Geolitica
- Company type: Private
- Founded: 1 January 2012
- Founders: Jeff Brantingham; George Mohler;
- Headquarters: Santa Cruz, California, U.S.
- Key people: Brian MacDonald (CEO)
- Products: Predictive analytics
- Website: www.predpol.com

= Geolitica =

US predictive policing company

Geolitica, formerly known as PredPol, Inc, is a predictive policing company that attempts to predict property crimes using predictive analytics. PredPol is also the name of the software the company produces.
PredPol began as a project of the Los Angeles Police Department (LAPD) and University of California, Los Angeles professor Jeff Brantingham. PredPol has produced a patented algorithm, which is based on a model used to predict earthquake aftershocks.

As of 2020, PredPol's algorithm is the most commonly used predictive policing algorithm in the U.S. Police departments that use PredPol are given printouts of jurisdiction maps that denote areas where crime has been predicted to occur throughout the day. The Los Angeles Times reported that officers are expected to patrol these areas during their shifts, as the system tracks their movements via the GPS in their patrol cars. Scholar Ruha Benjamin called PredPol a "crime production algorithm," as police officers then more heavily patrol these predicted crime zones, expecting to see crime, which leads to a self-fulfilling prophecy.
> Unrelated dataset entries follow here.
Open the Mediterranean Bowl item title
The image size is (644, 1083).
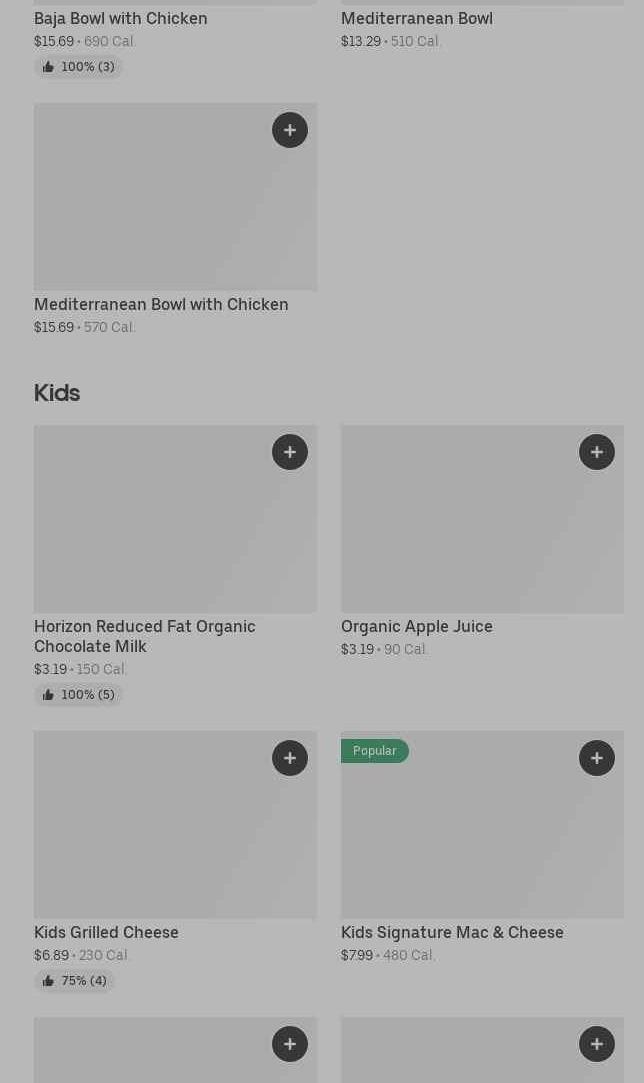coord(417,18)
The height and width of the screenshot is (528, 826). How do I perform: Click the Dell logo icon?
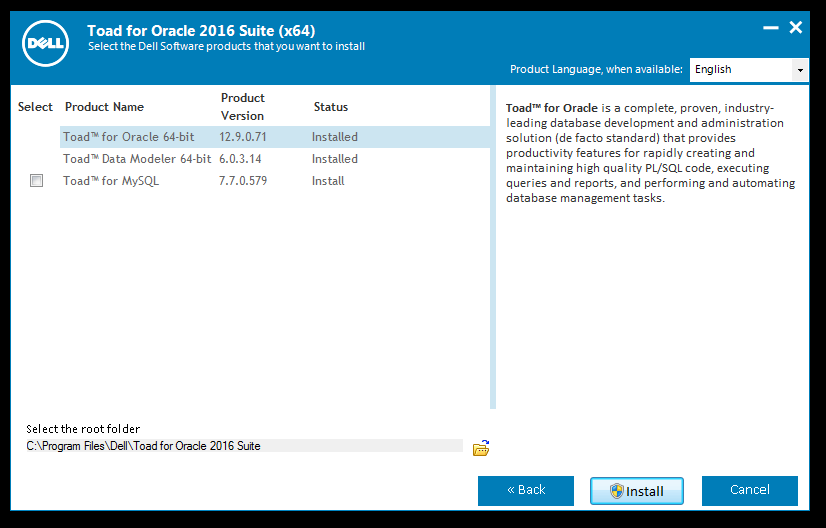tap(46, 43)
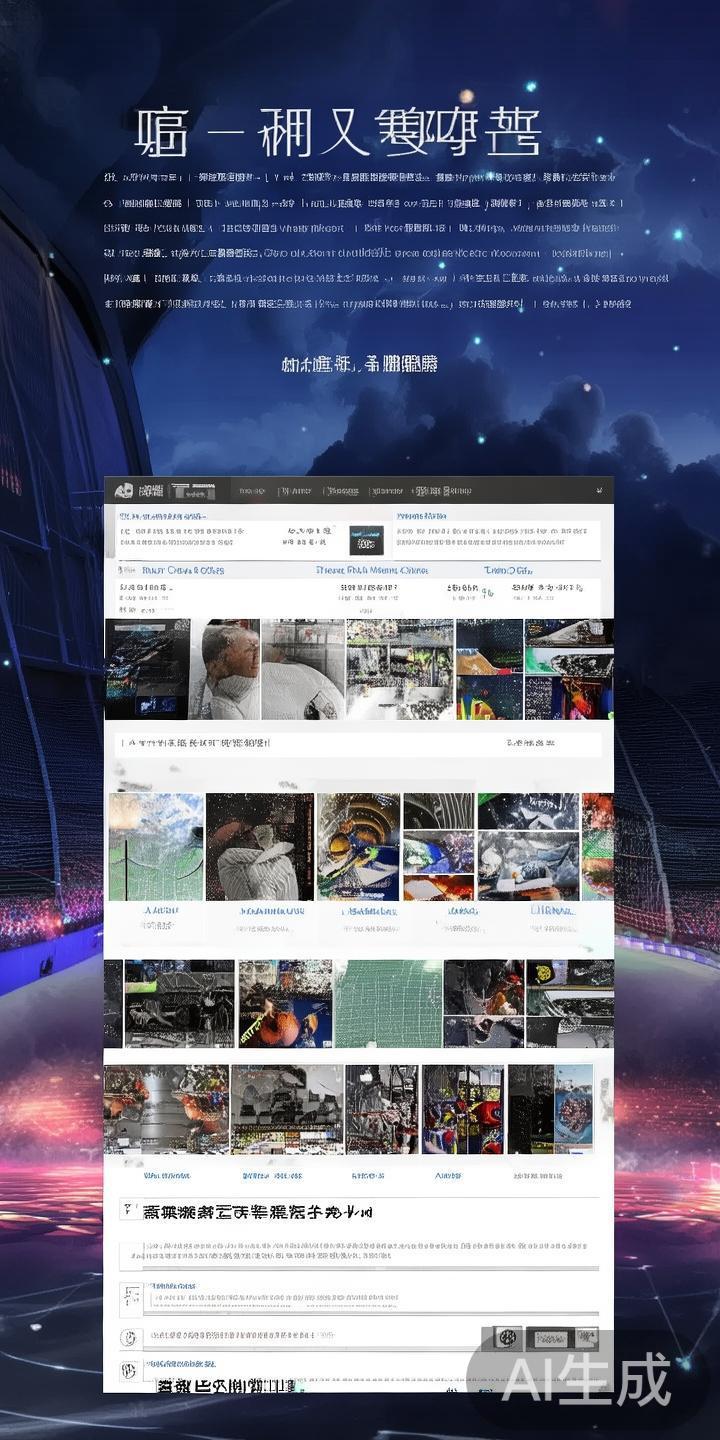720x1440 pixels.
Task: Click the second-to-last round list icon on left
Action: click(128, 1337)
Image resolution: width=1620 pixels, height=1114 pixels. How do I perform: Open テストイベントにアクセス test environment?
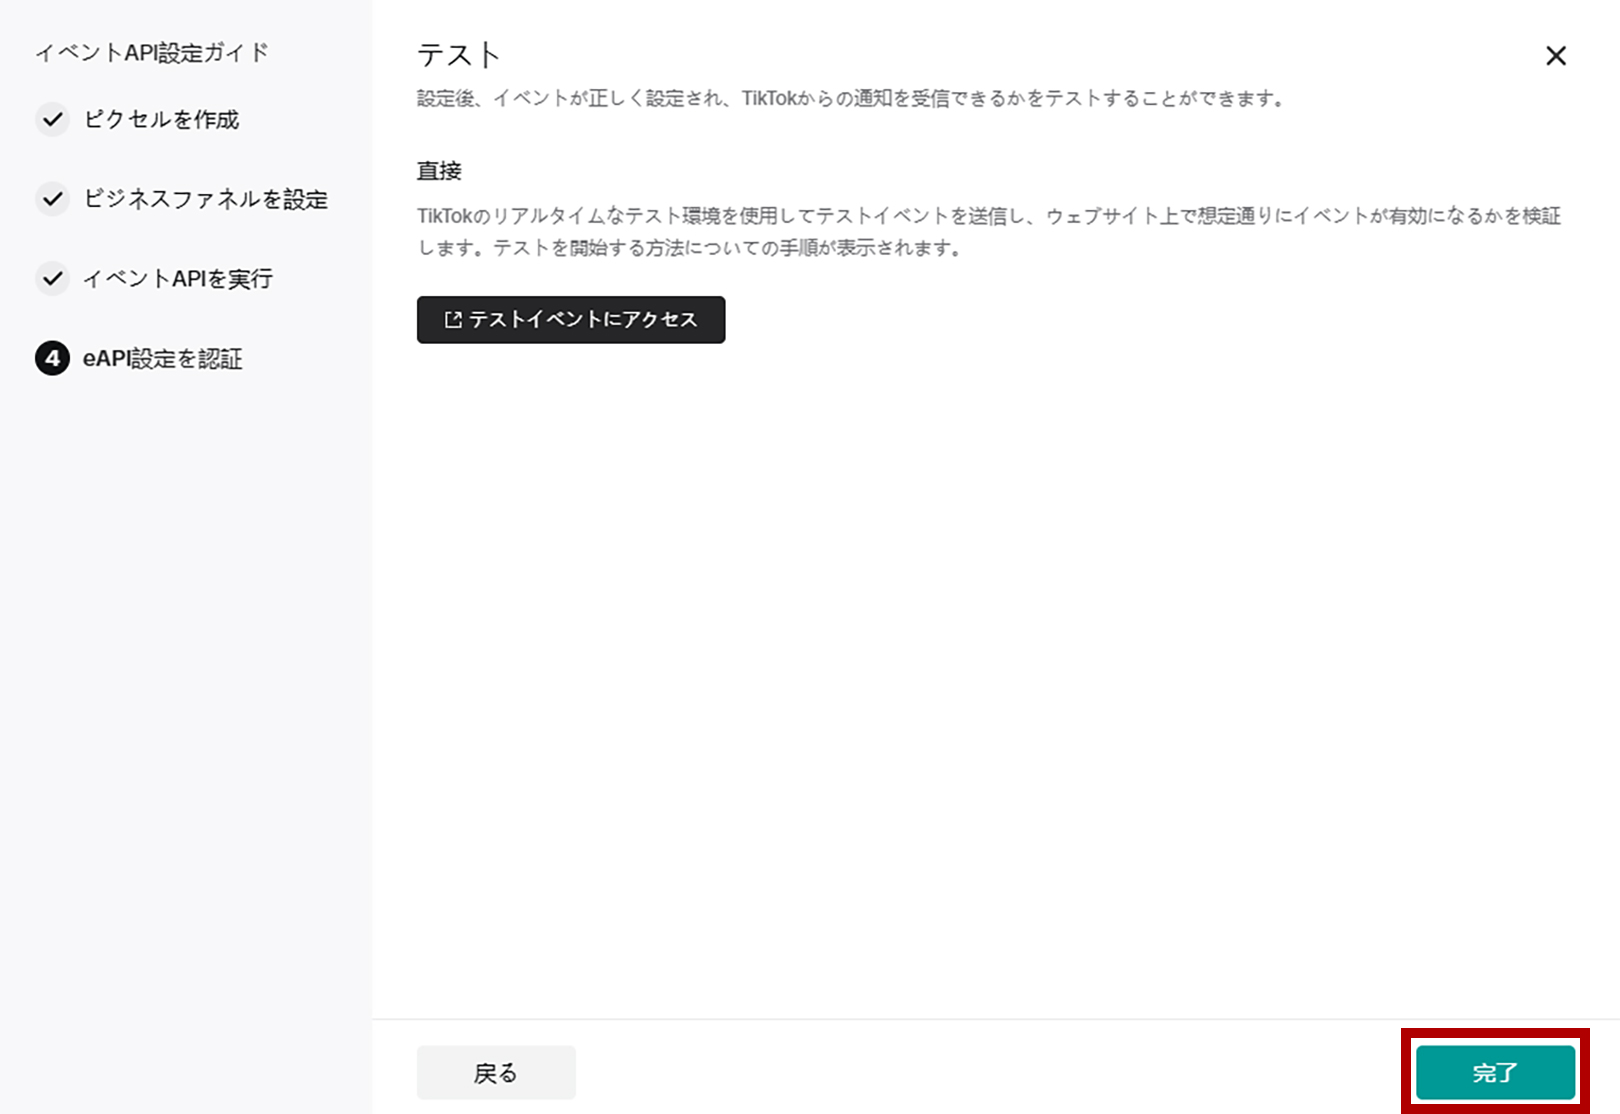(x=571, y=319)
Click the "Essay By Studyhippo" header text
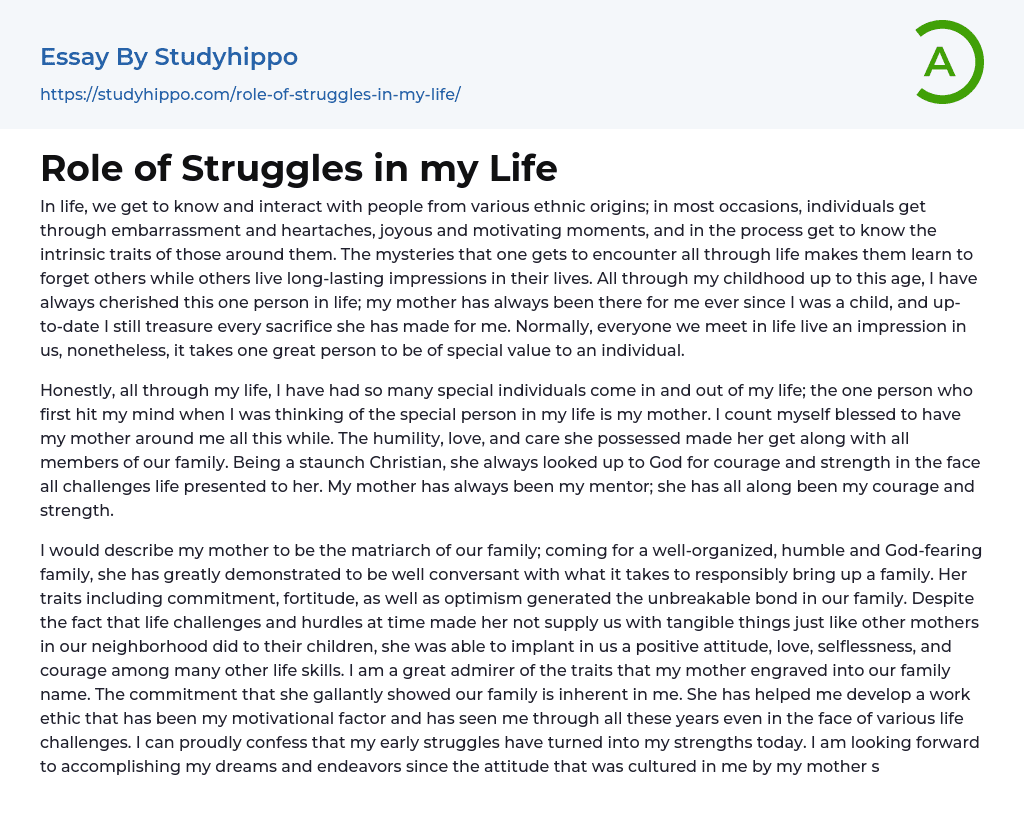Image resolution: width=1024 pixels, height=835 pixels. [x=169, y=57]
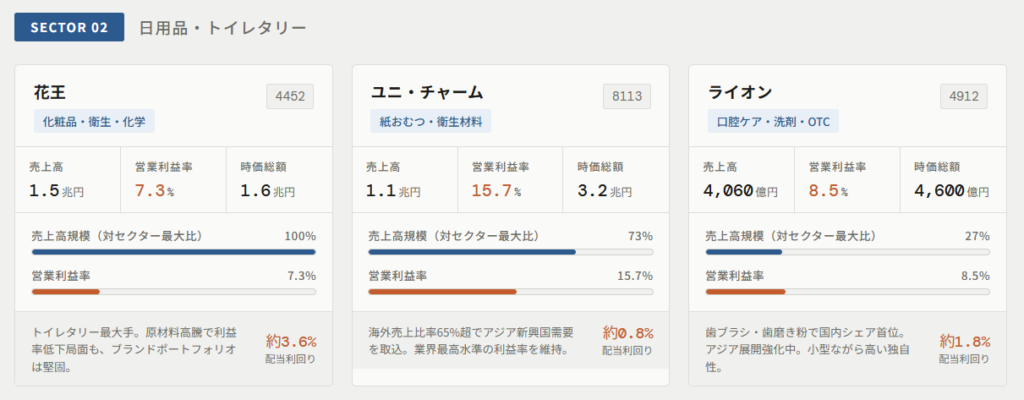Viewport: 1024px width, 400px height.
Task: Click stock code badge 4912
Action: point(963,96)
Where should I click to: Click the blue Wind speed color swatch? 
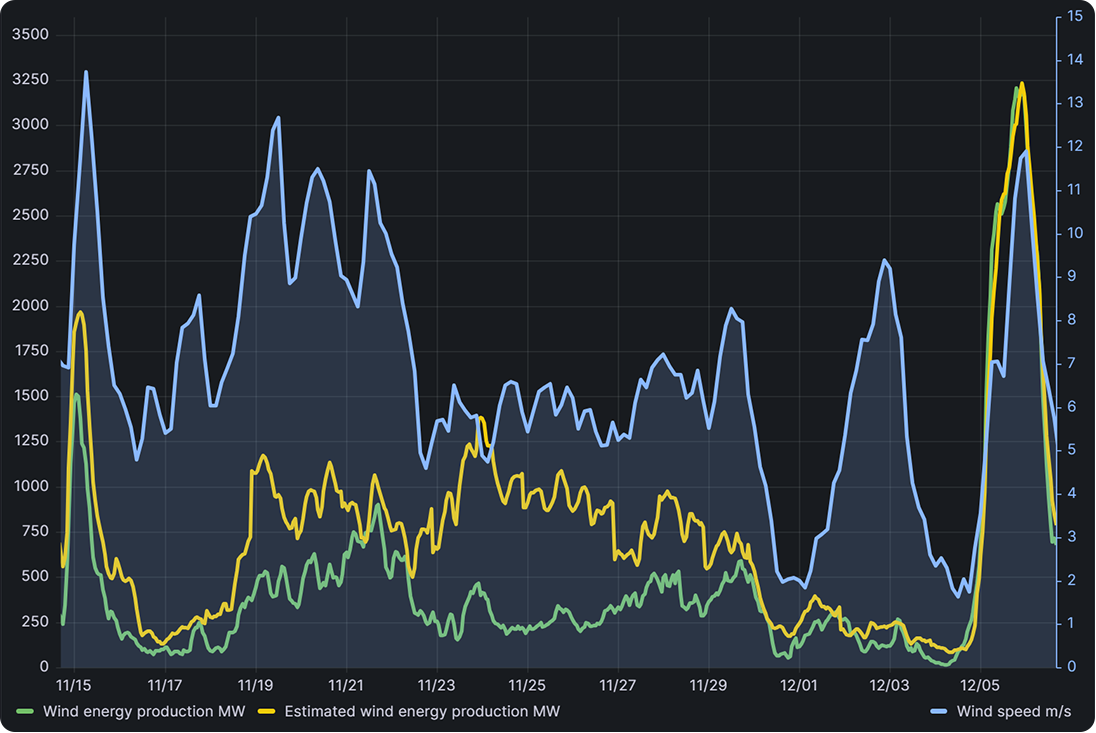click(939, 712)
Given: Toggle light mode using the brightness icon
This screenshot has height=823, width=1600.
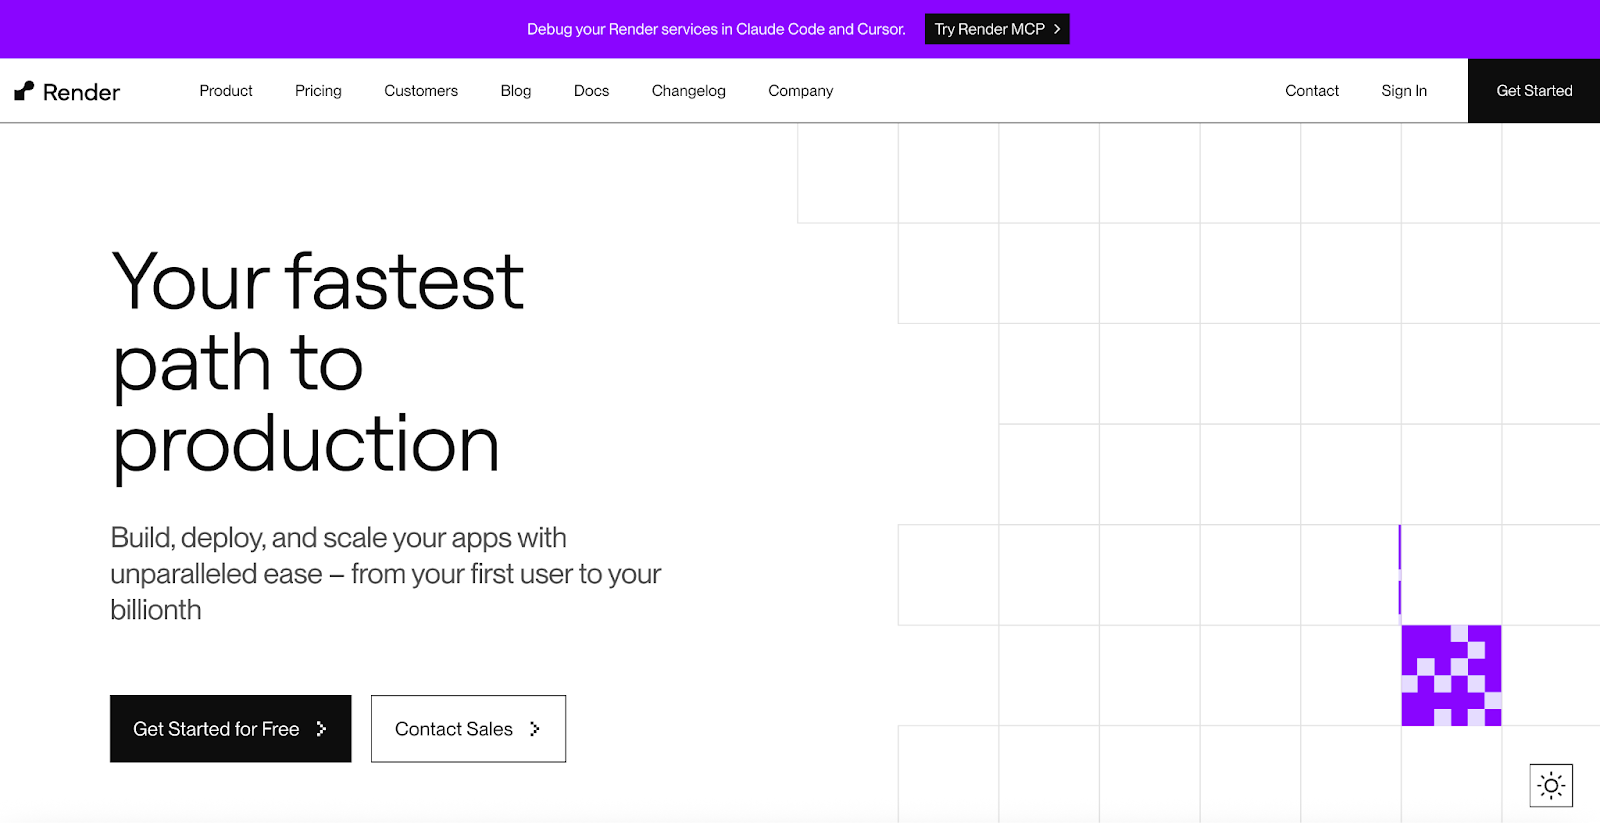Looking at the screenshot, I should (1550, 784).
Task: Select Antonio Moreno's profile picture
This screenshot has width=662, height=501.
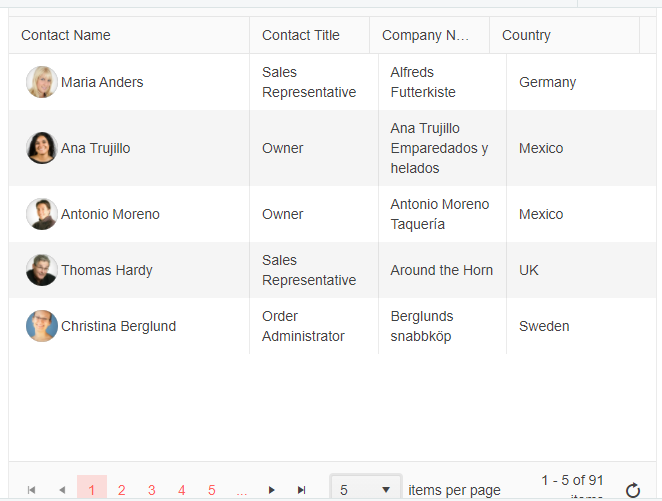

In an August 2023 earnings call, the CEO of SoundThinking announced that the company had begun the process of absorbing parts of Geolitica, including its engineering team, patents, and customers. According to SoundThinking, Geolitica would cease operations at the end of 2023.

== Controversies ==
PredPol was created in 2010 and was a leading vendor of predictive policing technology by 2012. Smithsonian magazine remarked in 2018 that no independent published research had ever confirmed PredPol's claims of its software's accuracy. In March 2019, the LAPD's internal audit concluded that there were insufficient data to determine if PredPol software helped reduce crime.

In October 2018 Cory Doctorow described the secrecy around identifying which police departments use PredPol. PredPol does not share this information. The information is not accessible to the public. In February 2019 Vice followed up to report that many police departments secretly use PredPol. According to PredPol in 2019, 60 police departments in the U.S. used PredPol, most of which were mid-size agencies of 100 to 200 officers. In 2019, several cities reported cancelling PredPol contracts due to cost. The city of Mountain View, California spent more than $60,000 on the program between 2013 and 2018, and Hagerstown, Maryland spent $15,000 a year on the service until 2018.

In 2016 Mic reported that PredPol inappropriately directs police to minority neighborhoods.

In 2017 Santa Cruz placed a moratorium on the use of predictive policing technology. In 2020, the Santa Cruz City Council banned the use of predictive policing, a move that was supported by a coalition of civil liberties and racial justice groups.

Institutions like the Brennan Center have urged transparency from police departments employing the technology, because in order for policymakers and auditors to evaluate these algorithms, audit logs of who creates and accesses the predictions need to be kept and disclosed.

In April 2020, the Los Angeles Police Department, one of the oldest customers of PredPol, ended its program without being able to measure its effectiveness in reducing crime.

In December 2021, a report was published by Gizmodo and The Markup indicating that PredPol perpetuated racial biases by targeting Latino and Black neighborhoods, while crime predictions for white middle- to upper-class areas were absent.

In October 2023, an investigation by The Markup revealed the crime predictions generated by PredPol's algorithm for the Plainfield Police Department had an accuracy rate less than half of 1%.